PROBLEM DESCRIPTION - Copy out every line of the items below, including the text of each item, but shift each coordinate in the answers up by 98. Leave the pictures out.

DATA LISTING -
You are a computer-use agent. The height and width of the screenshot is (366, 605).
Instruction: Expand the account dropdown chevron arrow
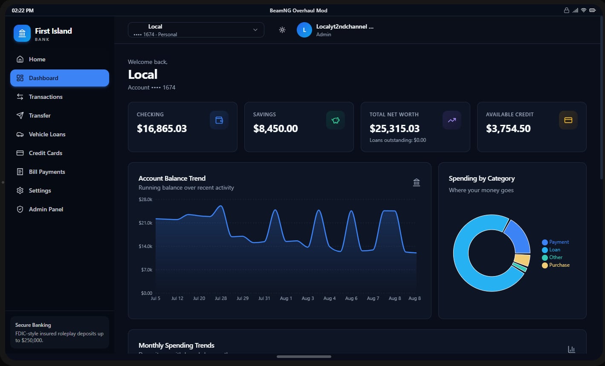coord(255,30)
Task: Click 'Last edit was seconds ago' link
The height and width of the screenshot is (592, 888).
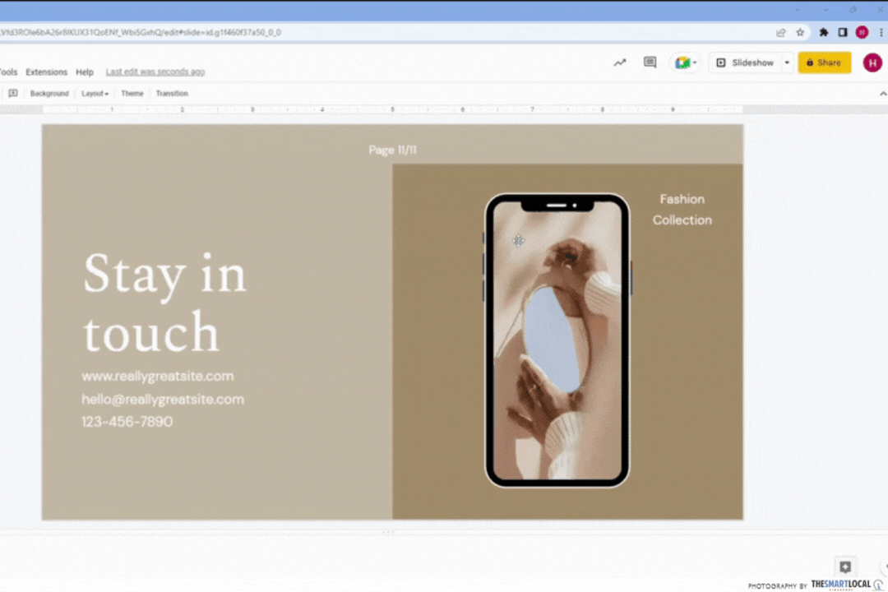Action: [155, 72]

FINISHED TASK -
You are a computer-use agent. The height and width of the screenshot is (366, 605).
Instruction: Expand the account dropdown chevron arrow
coord(353,128)
Task: Click 'Last edit was seconds ago' link
The height and width of the screenshot is (592, 888).
Action: [253, 170]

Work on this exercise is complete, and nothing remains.